WHAT YOU NEED TO DO: Below are some records. Set down exactly the line holding "Given: Click the" and every later line through the end, omitting the pictures.

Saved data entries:
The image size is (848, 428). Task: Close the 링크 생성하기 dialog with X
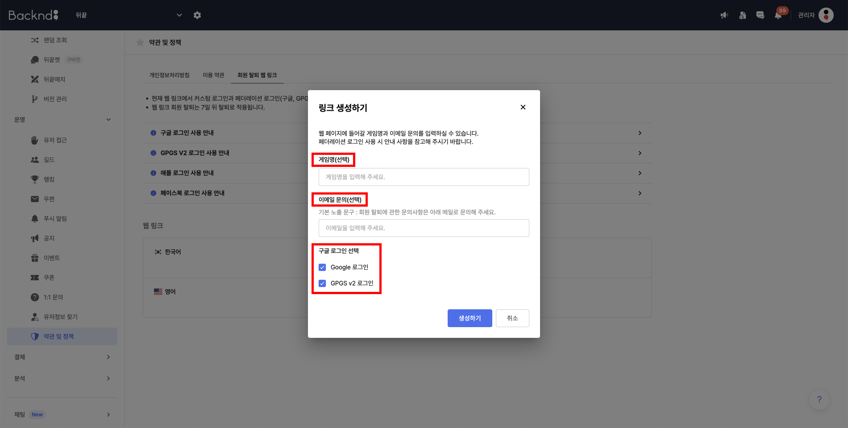click(523, 107)
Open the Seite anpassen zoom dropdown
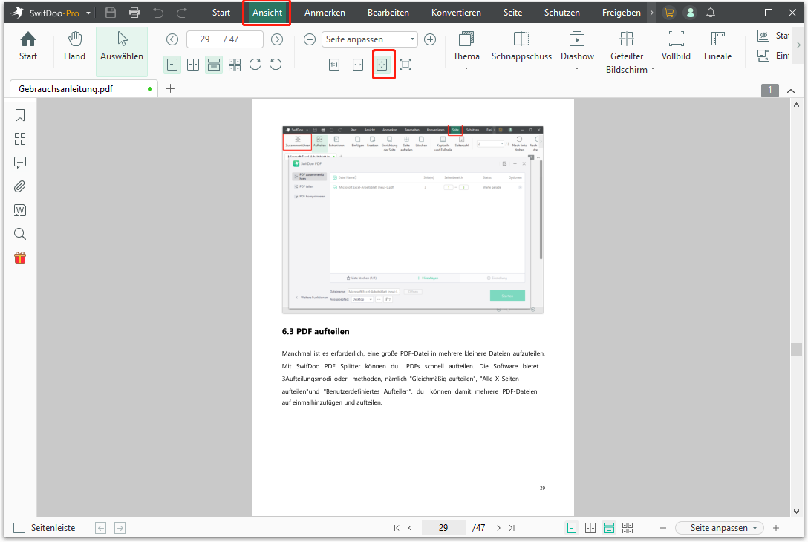The height and width of the screenshot is (542, 808). coord(369,39)

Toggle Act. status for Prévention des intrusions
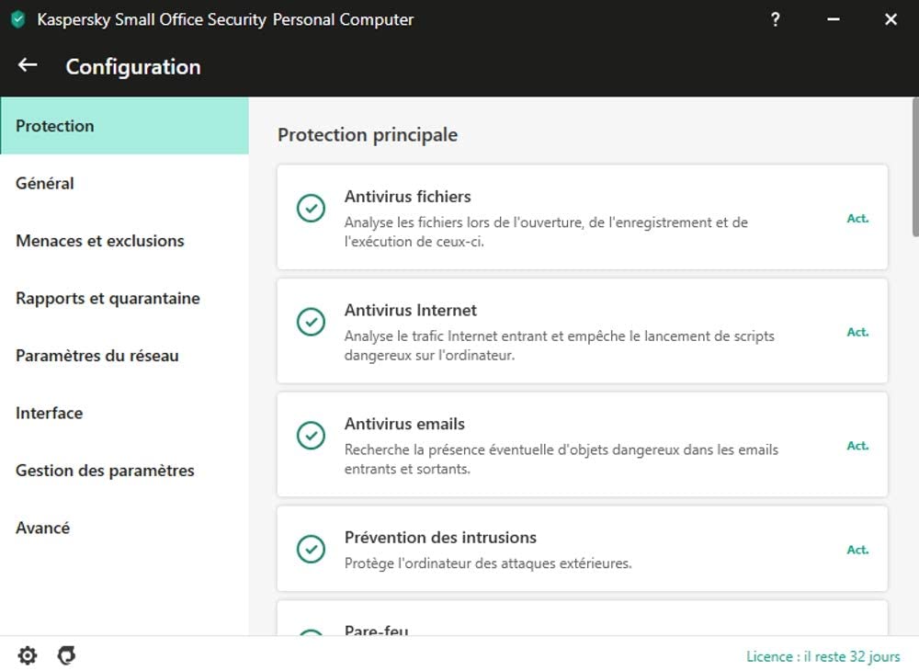857,551
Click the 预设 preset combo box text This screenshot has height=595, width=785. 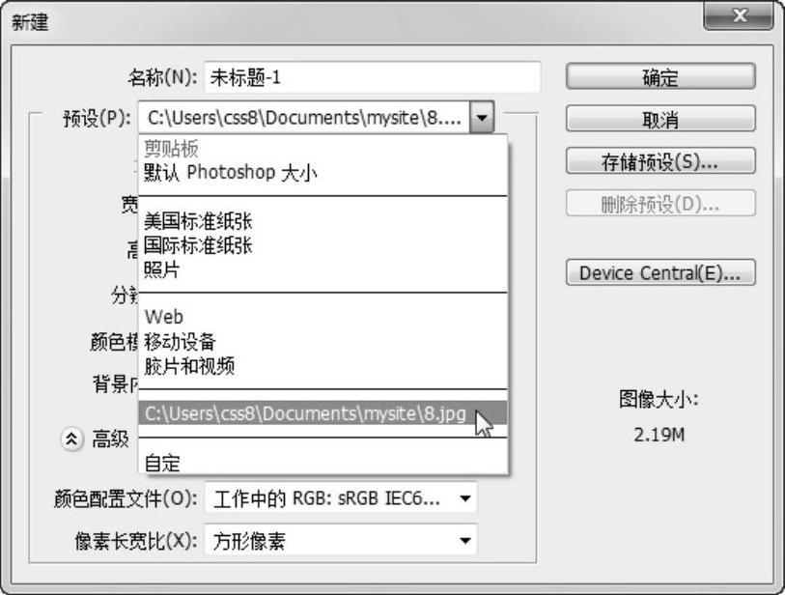click(304, 117)
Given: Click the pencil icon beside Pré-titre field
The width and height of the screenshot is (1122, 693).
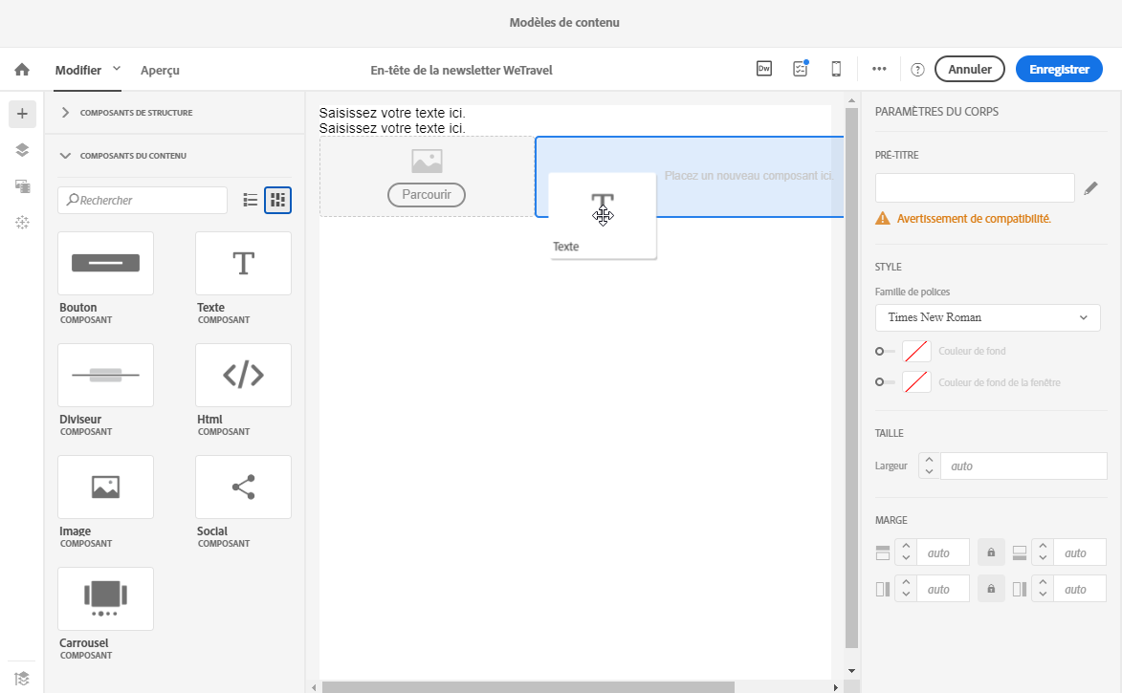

RESPONSE TO THIS TASK:
Given: Click the pencil icon beside Pré-titre field
The width and height of the screenshot is (1122, 693).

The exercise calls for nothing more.